Después de lo acontecido en Nicaragua –aquel baluarte que parecía inexpugnable de una cuarentona dinastía–, los ojos de la América y del Mundo se están volviendo ansiosos hacia la República de El Salvador. Dura es la situación actual, pero al mismo tiempo impregnada de inequívocos signos de esperanza; la puerta cerrada herméticamente durante largos años por una férrea combinación de poder militar y económico se ha entreabierto por fin, y el pueblo salvadoreño está consciente de que es a él a quien le corresponde abrirla por completo hacia un camino claro de libertad y de justicia.

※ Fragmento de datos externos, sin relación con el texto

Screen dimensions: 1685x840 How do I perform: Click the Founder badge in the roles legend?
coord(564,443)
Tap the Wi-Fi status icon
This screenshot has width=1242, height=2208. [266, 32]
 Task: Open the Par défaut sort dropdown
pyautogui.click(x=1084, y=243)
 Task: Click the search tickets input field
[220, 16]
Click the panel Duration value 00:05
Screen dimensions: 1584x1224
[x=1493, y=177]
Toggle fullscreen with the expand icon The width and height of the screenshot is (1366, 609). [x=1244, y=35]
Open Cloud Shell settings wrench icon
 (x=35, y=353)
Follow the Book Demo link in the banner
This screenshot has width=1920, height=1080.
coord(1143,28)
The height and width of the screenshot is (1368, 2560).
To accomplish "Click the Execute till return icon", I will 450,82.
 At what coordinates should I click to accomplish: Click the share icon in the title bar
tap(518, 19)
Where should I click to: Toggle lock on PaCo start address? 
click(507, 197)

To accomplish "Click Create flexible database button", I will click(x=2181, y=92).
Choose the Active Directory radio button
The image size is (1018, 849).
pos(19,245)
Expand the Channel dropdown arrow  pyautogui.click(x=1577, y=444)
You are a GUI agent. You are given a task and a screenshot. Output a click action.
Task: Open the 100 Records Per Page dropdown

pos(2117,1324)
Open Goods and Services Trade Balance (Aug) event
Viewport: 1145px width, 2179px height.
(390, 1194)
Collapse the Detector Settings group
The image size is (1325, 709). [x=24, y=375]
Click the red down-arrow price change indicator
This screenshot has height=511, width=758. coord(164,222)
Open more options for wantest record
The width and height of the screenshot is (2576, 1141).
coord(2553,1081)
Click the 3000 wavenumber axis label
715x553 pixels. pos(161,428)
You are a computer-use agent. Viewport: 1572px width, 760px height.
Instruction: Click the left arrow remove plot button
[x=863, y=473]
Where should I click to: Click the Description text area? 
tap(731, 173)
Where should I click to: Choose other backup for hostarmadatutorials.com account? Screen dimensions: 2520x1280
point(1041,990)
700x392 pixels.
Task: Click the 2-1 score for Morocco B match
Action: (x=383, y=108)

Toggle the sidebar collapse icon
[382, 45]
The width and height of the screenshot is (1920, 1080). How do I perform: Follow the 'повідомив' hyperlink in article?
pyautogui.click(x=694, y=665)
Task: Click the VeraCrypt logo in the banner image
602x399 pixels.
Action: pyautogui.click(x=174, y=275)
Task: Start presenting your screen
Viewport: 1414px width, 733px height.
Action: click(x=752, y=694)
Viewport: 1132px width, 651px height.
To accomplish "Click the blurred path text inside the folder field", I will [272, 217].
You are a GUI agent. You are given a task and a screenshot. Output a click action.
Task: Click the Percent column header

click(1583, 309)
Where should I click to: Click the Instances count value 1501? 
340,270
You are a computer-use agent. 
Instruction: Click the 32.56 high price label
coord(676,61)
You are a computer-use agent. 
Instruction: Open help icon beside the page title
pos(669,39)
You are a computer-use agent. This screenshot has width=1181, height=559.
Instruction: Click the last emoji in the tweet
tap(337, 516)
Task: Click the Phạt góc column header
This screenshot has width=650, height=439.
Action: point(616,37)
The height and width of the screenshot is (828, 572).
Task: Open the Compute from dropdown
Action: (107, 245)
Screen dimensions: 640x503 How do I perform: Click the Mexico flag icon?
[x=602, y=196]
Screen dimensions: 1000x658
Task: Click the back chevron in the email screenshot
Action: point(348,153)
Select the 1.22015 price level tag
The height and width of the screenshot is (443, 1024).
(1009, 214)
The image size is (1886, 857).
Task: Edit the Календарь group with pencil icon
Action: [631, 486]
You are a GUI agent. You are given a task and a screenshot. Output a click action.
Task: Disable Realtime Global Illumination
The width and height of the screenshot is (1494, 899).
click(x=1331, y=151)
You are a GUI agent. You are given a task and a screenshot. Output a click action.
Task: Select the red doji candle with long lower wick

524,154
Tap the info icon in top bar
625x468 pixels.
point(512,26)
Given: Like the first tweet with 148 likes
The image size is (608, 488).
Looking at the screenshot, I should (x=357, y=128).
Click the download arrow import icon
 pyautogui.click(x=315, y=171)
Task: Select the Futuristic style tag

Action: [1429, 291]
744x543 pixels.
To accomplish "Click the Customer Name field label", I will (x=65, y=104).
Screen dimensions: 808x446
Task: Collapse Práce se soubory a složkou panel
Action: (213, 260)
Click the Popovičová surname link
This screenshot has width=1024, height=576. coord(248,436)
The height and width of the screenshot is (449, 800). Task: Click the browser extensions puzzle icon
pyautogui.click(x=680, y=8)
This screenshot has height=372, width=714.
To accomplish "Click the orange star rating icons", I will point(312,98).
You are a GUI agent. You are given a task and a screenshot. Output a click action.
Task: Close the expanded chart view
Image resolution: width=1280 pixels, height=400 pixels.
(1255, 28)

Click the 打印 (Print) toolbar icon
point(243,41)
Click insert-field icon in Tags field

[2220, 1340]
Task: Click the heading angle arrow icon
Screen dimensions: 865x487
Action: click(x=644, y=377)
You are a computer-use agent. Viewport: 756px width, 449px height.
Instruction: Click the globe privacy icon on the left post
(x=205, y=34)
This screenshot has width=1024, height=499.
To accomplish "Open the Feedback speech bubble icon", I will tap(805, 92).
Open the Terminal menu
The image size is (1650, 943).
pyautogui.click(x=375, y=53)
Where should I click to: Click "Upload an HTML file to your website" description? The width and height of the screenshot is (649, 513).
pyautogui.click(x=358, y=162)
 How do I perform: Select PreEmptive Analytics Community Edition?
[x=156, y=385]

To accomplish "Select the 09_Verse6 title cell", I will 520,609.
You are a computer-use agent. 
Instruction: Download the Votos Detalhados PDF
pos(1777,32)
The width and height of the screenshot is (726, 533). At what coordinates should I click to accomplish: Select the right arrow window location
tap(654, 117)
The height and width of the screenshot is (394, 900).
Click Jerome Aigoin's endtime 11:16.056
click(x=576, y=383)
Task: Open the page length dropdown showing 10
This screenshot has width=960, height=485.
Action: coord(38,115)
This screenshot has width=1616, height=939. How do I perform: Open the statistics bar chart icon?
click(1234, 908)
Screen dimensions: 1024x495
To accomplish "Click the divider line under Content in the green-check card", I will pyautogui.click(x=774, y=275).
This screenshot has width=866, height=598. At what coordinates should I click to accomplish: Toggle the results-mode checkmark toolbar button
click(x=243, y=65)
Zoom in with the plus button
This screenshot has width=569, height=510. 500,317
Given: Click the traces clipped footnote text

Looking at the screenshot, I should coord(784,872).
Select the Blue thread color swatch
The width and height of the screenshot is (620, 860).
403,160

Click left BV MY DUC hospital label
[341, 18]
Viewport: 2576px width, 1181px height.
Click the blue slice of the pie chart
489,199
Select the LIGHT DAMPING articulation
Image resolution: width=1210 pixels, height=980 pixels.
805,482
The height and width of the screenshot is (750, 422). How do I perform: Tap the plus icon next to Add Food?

Un signo de que las cosas cambian es la llegada a tierra salvadoreña del gran luchador democrático José Napoleón Duarte. En oportunidades anteriores, cada vez que se anunciaba un proceso de elecciones o se pretendía aparentar una apertura, Duarte intentaba regresar a su patria y la fuerza instalada en el poder se lo impedía. En una ocasión, lo bajaron del avión en Managua, pues el régimen somocista se prestó –como muchas veces lo hacía– a servir de instrumento para cercenar derechos de esforzados combatientes por un destino mejor de otros pueblos centroamericanos.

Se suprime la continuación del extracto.